CSS Escape Sequences for Identifiers and Strings
Learn how CSS escaping works for identifiers (class names, IDs) and string values. Covers backslash escaping, Unicode code points, CSS.escape() API, and handling special characters in selectors.
Detailed Explanation
CSS Escape Sequences
CSS has its own escaping rules that differ from HTML and JavaScript. Escaping is needed in two contexts: within string values ("..." or '...') and within identifiers (class names, IDs, property names).
Escaping in CSS Identifiers
CSS identifiers (class names, IDs, custom property names) have strict rules.
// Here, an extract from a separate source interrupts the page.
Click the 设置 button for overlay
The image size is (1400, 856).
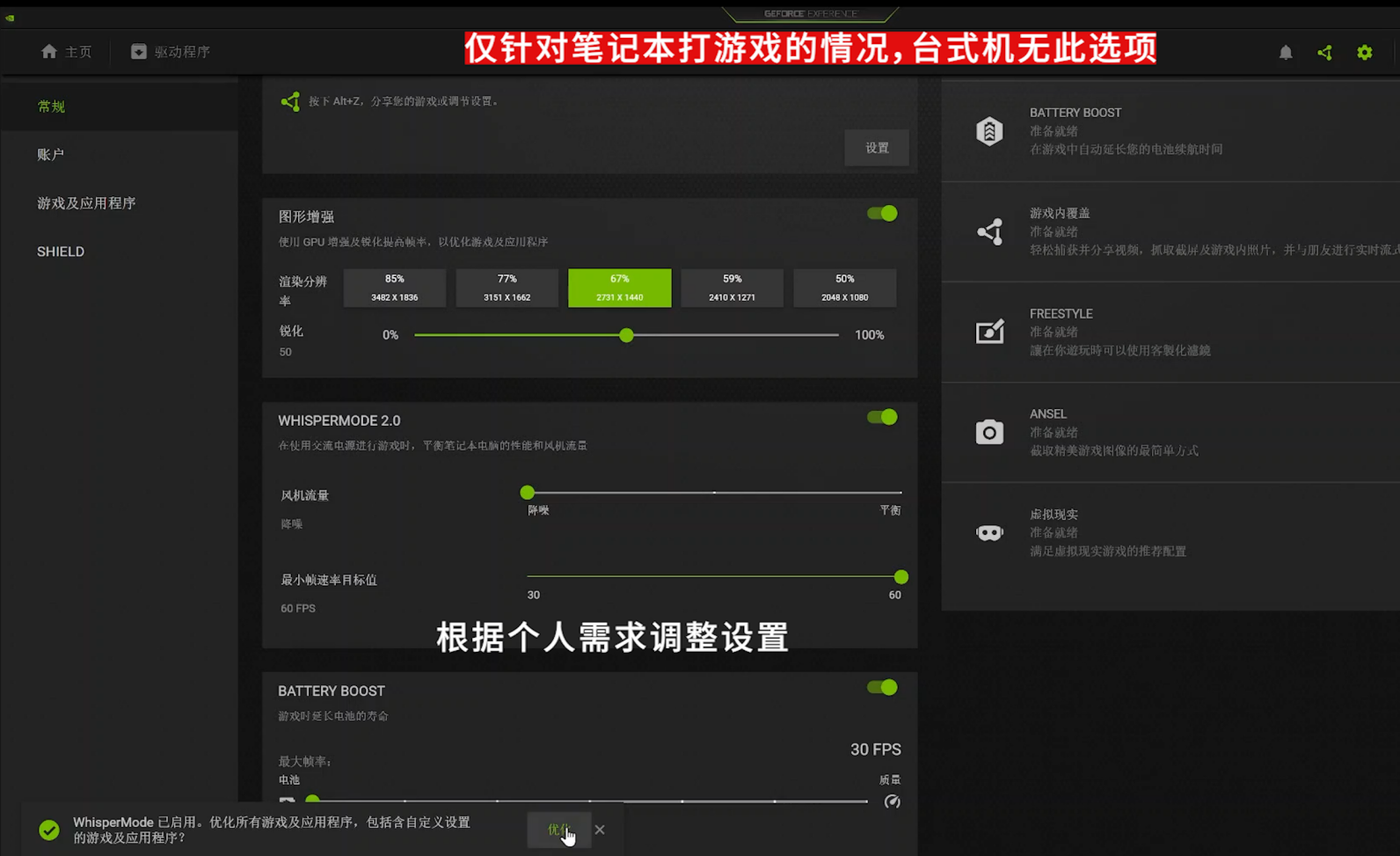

An identifier cannot start with a digit, and many special characters are not allowed without escaping. The escape syntax is a backslash followed by the character:
/* Class name: 1st-item → must escape the leading digit */
.\31 st-item { color: red; }
/* ID: my:id → colon must be escaped */
#my\:id { color: blue; }
/* Class: grid@2x → @ must be escaped */
.grid\@2x { display: grid; }
Unicode Escaping in Identifiers
CSS supports Unicode escapes with a backslash followed by 1-6 hex digits and an optional trailing space:
/* \0041 = "A" */
.\0041 pple { } /* matches class "Apple" */
/* The trailing space is a delimiter, not part of the name */
Escaping in CSS String Values
Inside quoted strings, CSS recognizes:
\\" → literal double quote (in double-quoted string)
\\' → literal single quote (in single-quoted string)
\\\\ → literal backslash
\\n → newline (for content property, etc.)
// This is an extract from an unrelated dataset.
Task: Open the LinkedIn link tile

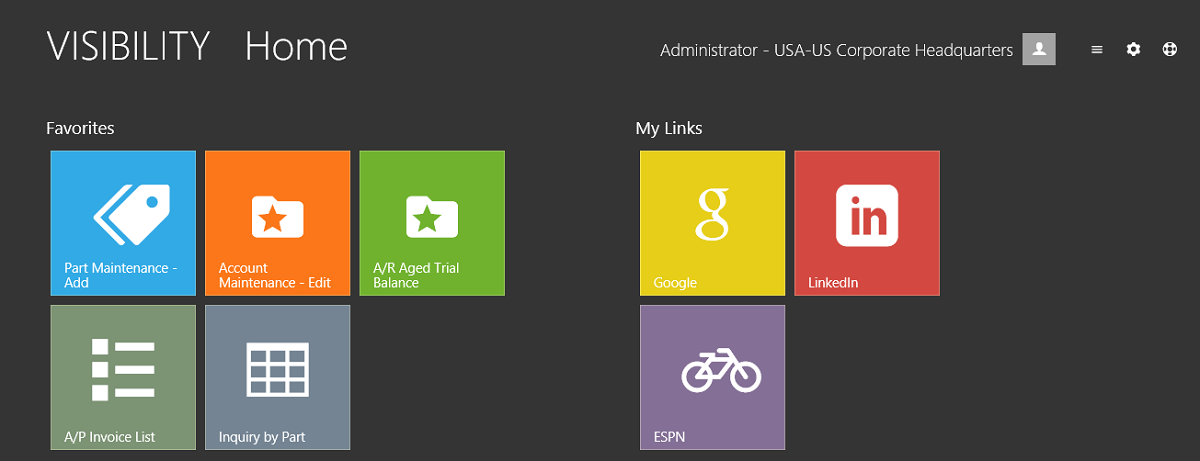Action: pos(867,223)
\\A → newline (hex escape for U+000A)
\\HH → any Unicode character by hex code point
.icon::before {
content: "\2764"; /* ❤ heart character */
}
JavaScript: CSS.escape()
The CSS.escape() API handles identifier escaping programmatically:
CSS.escape("1st-item") // "\\31 st-item"
CSS.escape("my:id") // "my\\:id"
// Use in querySelector:
document.querySelector(`#${CSS.escape(userInput)}`);
Why CSS Escaping Matters
Without CSS.escape(), dynamically constructed selectors with user input can break or be exploited:
// Dangerous — special chars in id break the selector
document.querySelector('#' + userId);
// Safe — properly escaped
document.querySelector('#' + CSS.escape(userId));
Escaping in CSS Custom Properties
Custom properties (--*) are more lenient in what characters they accept, but values used in calc() or url() still follow standard escaping rules.
Use Case
CSS escaping is critical when building dynamic selectors in JavaScript, using data attributes with special characters as selectors, generating CSS with tools like Tailwind or CSS-in-JS libraries, handling user-generated class names in CMS systems, and inserting Unicode icons or special characters via the content property in pseudo-elements.